(Dataset entries)
◆ ◆ ◆ ◆

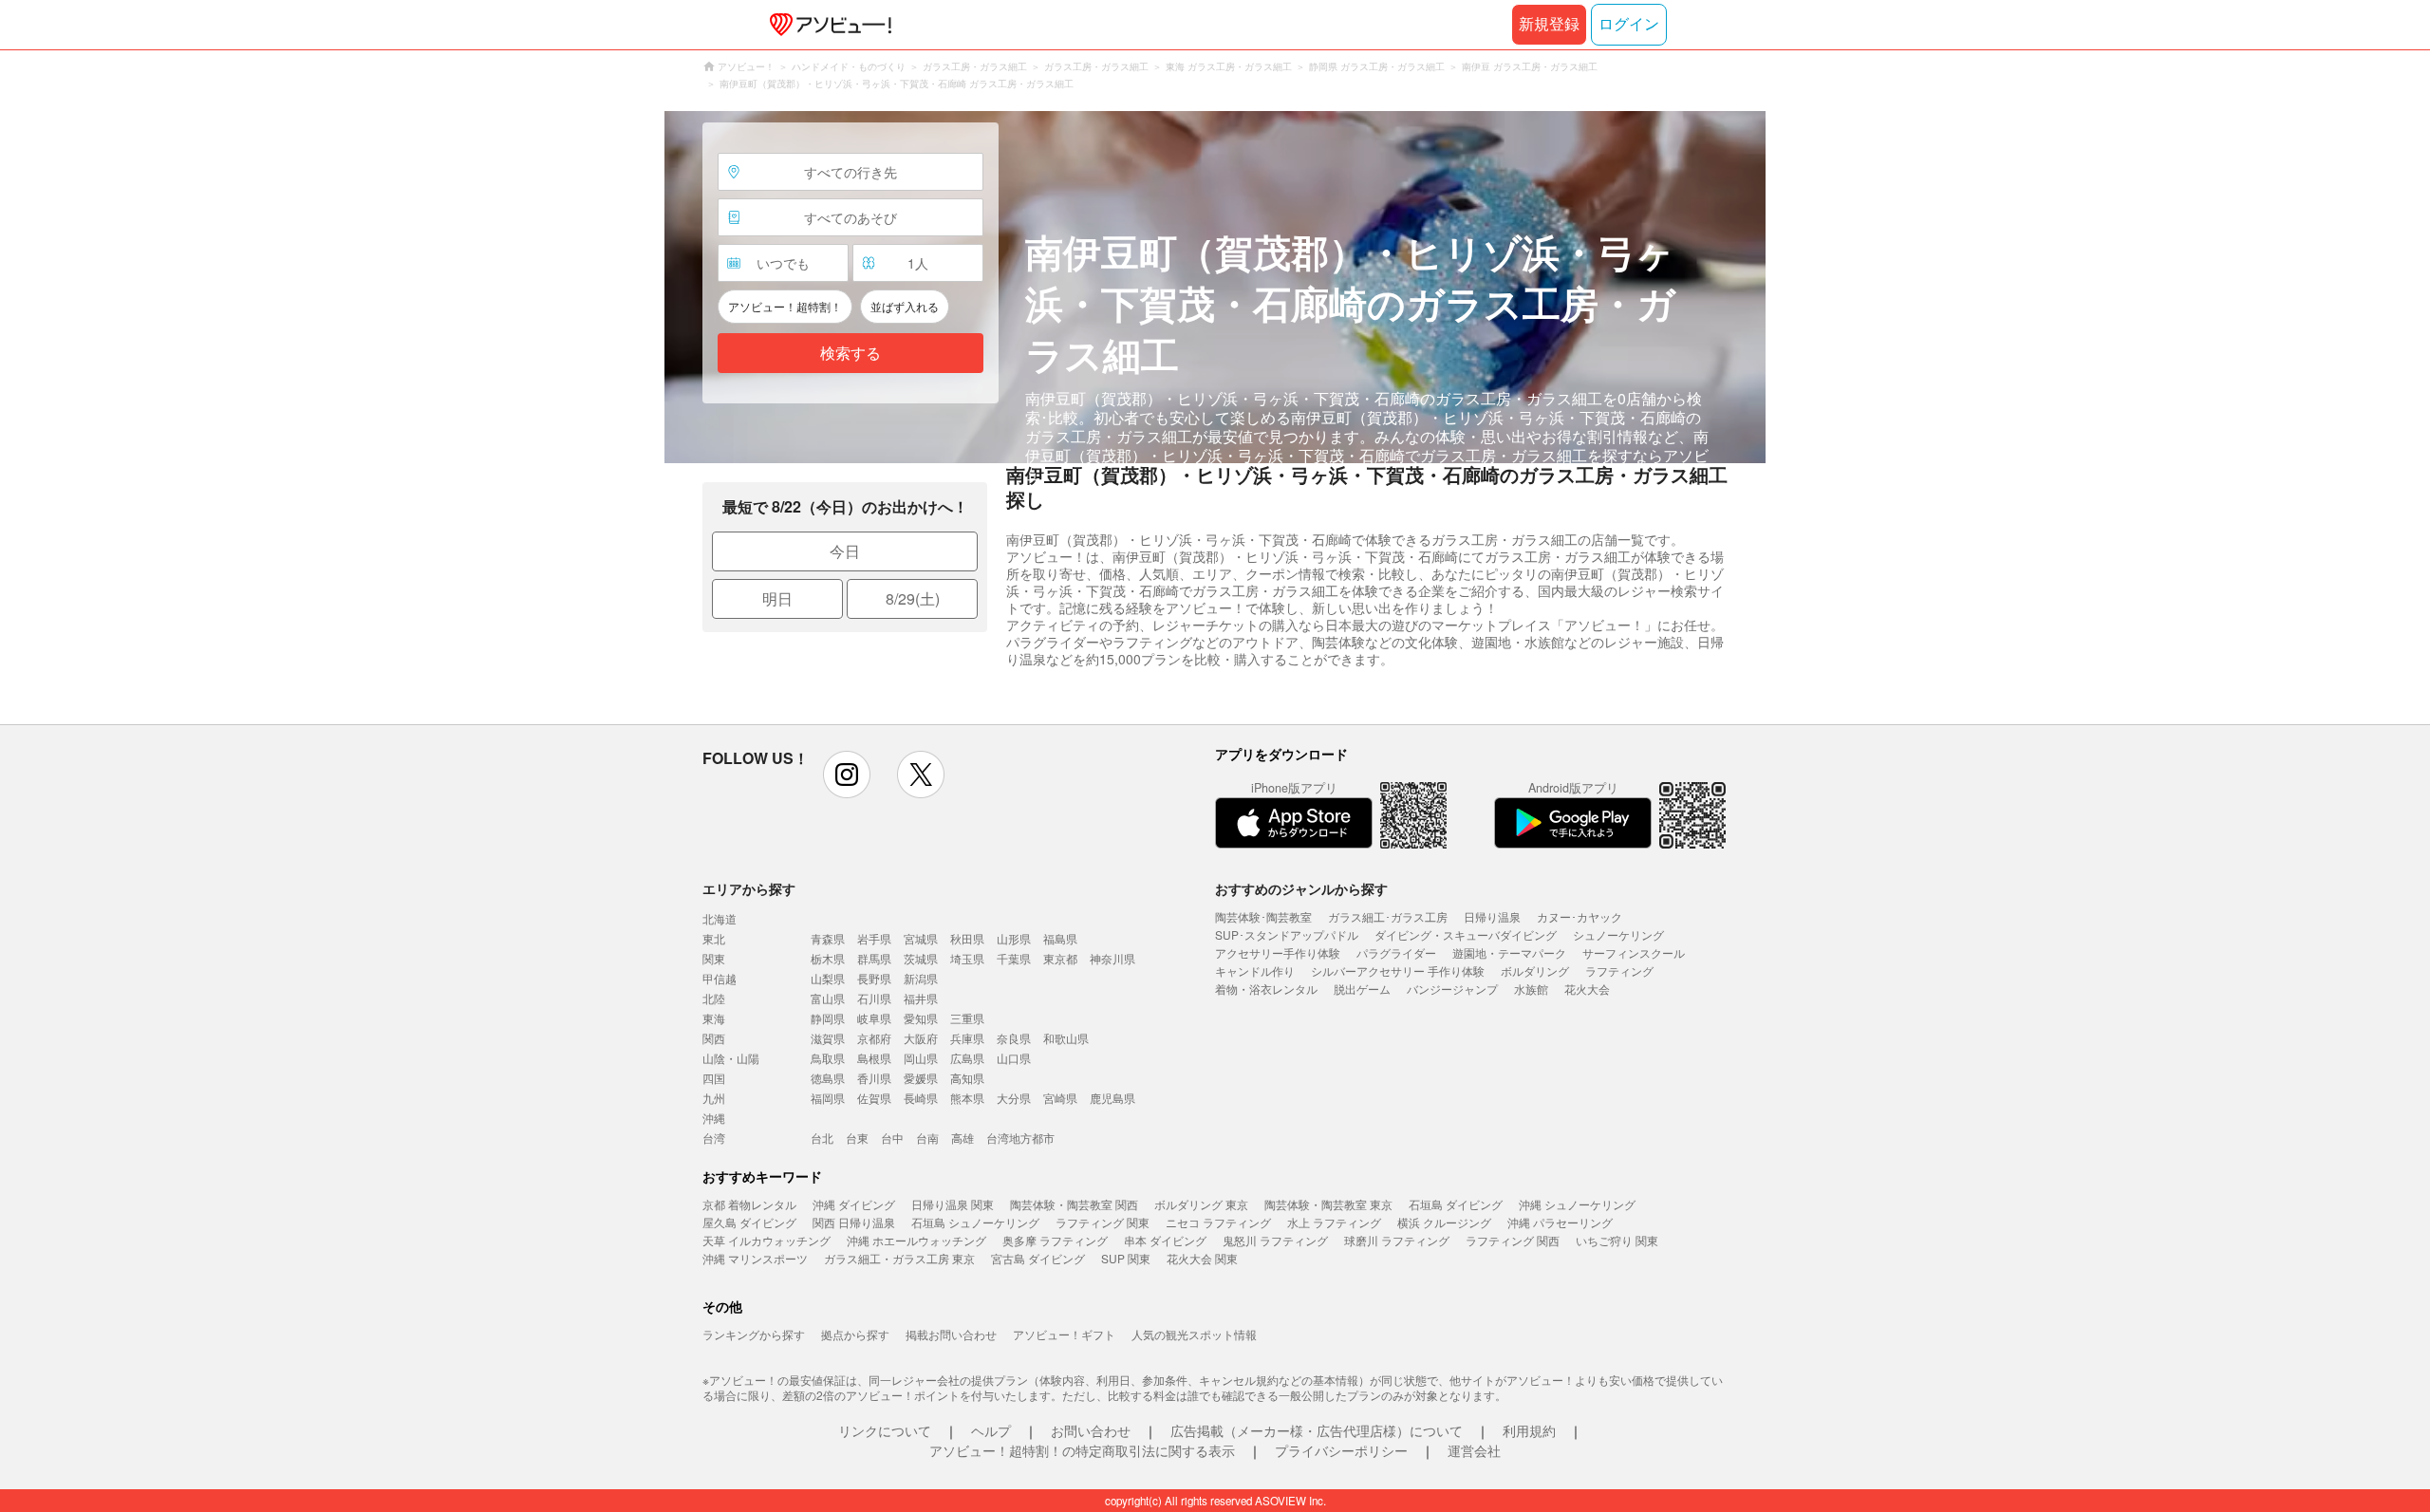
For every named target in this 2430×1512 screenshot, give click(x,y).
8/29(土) (913, 598)
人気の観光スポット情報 (1194, 1334)
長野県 (874, 978)
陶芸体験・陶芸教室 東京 (1328, 1204)
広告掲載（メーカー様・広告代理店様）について (1316, 1430)
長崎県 (921, 1098)
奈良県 (1014, 1038)
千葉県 (1014, 958)
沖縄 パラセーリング (1560, 1222)
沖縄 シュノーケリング (1577, 1204)
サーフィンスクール (1633, 952)
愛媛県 (921, 1078)
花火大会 (1587, 988)
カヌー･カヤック (1579, 916)
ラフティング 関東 (1103, 1222)
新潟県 (921, 978)
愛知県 (921, 1018)
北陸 (713, 998)
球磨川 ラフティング (1396, 1240)
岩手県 (874, 938)
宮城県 (921, 938)
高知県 (967, 1078)
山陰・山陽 (730, 1058)
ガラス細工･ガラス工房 (1388, 916)
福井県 (921, 998)
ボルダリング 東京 (1201, 1204)
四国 (713, 1078)
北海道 (719, 918)
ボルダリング (1535, 970)
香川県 (874, 1078)
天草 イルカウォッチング (766, 1240)
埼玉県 (967, 958)
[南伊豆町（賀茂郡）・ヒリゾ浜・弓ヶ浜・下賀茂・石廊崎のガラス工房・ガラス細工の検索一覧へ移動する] (1215, 287)
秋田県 (967, 938)
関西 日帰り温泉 (854, 1222)
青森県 (828, 938)
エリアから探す (748, 888)
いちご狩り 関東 (1617, 1240)
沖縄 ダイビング (854, 1204)
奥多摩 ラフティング (1055, 1240)
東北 (713, 938)
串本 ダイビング (1165, 1240)
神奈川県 (1112, 958)
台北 (822, 1137)
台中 (892, 1137)
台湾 (713, 1137)
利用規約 (1529, 1430)
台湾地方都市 (1020, 1137)
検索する (850, 353)
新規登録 (1549, 24)
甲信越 (719, 978)
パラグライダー (1396, 952)
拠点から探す (855, 1334)
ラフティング (1619, 970)
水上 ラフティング (1334, 1222)
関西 (713, 1038)
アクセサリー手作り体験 (1277, 952)
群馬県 (874, 958)
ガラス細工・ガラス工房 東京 (899, 1258)
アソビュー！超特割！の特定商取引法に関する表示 (1082, 1450)
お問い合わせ (1091, 1430)
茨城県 (921, 958)
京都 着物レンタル (749, 1204)
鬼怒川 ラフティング (1275, 1240)
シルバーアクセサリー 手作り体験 (1398, 970)
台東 (857, 1137)
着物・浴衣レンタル (1266, 988)
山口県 (1014, 1058)
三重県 (967, 1018)
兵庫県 (967, 1038)
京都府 (874, 1038)
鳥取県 (828, 1058)
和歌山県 (1066, 1038)
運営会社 (1474, 1450)
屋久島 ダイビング (749, 1222)
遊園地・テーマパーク (1509, 952)
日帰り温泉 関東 (952, 1204)
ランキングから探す (753, 1334)
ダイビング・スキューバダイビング (1465, 934)
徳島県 (828, 1078)
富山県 (828, 998)
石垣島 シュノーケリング (975, 1222)
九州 (713, 1098)
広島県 (967, 1058)
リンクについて (884, 1430)
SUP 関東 (1125, 1258)
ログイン (1628, 24)
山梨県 (828, 978)
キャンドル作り (1255, 970)
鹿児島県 (1112, 1098)
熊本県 (967, 1098)
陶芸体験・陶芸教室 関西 (1074, 1204)
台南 (927, 1137)
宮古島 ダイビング (1038, 1258)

◆ ◆ ◆ ◆

### [Task description]
Please repeat each record above precisely, with the pictures left out.

### [Output for this task]
For every named target in this 2430×1512 screenshot, give click(x,y).
8/29(土) (913, 598)
人気の観光スポット情報 (1194, 1334)
長野県 (874, 978)
陶芸体験・陶芸教室 東京 (1328, 1204)
広告掲載（メーカー様・広告代理店様）について (1316, 1430)
長崎県 (921, 1098)
奈良県 (1014, 1038)
千葉県 (1014, 958)
沖縄 パラセーリング (1560, 1222)
沖縄 シュノーケリング (1577, 1204)
サーフィンスクール (1633, 952)
愛媛県 (921, 1078)
花火大会 (1587, 988)
カヌー･カヤック (1579, 916)
ラフティング 関東 (1103, 1222)
新潟県 (921, 978)
愛知県 (921, 1018)
北陸 (713, 998)
球磨川 ラフティング (1396, 1240)
岩手県 (874, 938)
宮城県 (921, 938)
高知県 (967, 1078)
山陰・山陽 (730, 1058)
ガラス細工･ガラス工房 (1388, 916)
福井県 (921, 998)
ボルダリング 東京 (1201, 1204)
四国 (713, 1078)
北海道 (719, 918)
ボルダリング (1535, 970)
香川県 (874, 1078)
天草 イルカウォッチング (766, 1240)
埼玉県 (967, 958)
[南伊豆町（賀茂郡）・ヒリゾ浜・弓ヶ浜・下賀茂・石廊崎のガラス工房・ガラス細工の検索一覧へ移動する] (1215, 287)
秋田県 (967, 938)
関西 日帰り温泉 (854, 1222)
青森県 (828, 938)
エリアから探す (748, 888)
いちご狩り 関東 (1617, 1240)
沖縄 ダイビング (854, 1204)
奥多摩 ラフティング (1055, 1240)
東北 (713, 938)
串本 ダイビング (1165, 1240)
神奈川県 (1112, 958)
台北 (822, 1137)
台中 (892, 1137)
台湾 (713, 1137)
利用規約 (1529, 1430)
台湾地方都市 (1020, 1137)
検索する (850, 353)
新規登録 (1549, 24)
甲信越 (719, 978)
パラグライダー (1396, 952)
拠点から探す (855, 1334)
ラフティング (1619, 970)
水上 ラフティング (1334, 1222)
関西 (713, 1038)
アクセサリー手作り体験 (1277, 952)
群馬県 (874, 958)
ガラス細工・ガラス工房 東京 (899, 1258)
アソビュー！超特割！の特定商取引法に関する表示 (1082, 1450)
お問い合わせ (1091, 1430)
茨城県 (921, 958)
京都 着物レンタル (749, 1204)
鬼怒川 ラフティング (1275, 1240)
シルバーアクセサリー 手作り体験 (1398, 970)
台東 (857, 1137)
着物・浴衣レンタル (1266, 988)
山口県 (1014, 1058)
三重県 (967, 1018)
兵庫県 (967, 1038)
京都府 (874, 1038)
鳥取県 (828, 1058)
和歌山県 (1066, 1038)
運営会社 (1474, 1450)
屋久島 ダイビング (749, 1222)
遊園地・テーマパーク (1509, 952)
日帰り温泉 関東 (952, 1204)
ランキングから探す (753, 1334)
ダイビング・スキューバダイビング (1465, 934)
徳島県 (828, 1078)
富山県 (828, 998)
石垣島 シュノーケリング (975, 1222)
九州 (713, 1098)
広島県 (967, 1058)
リンクについて (884, 1430)
SUP 関東 (1125, 1258)
ログイン (1628, 24)
山梨県 (828, 978)
キャンドル作り (1255, 970)
鹿児島県 (1112, 1098)
熊本県 (967, 1098)
陶芸体験・陶芸教室 関西 (1074, 1204)
台南 (927, 1137)
宮古島 ダイビング (1038, 1258)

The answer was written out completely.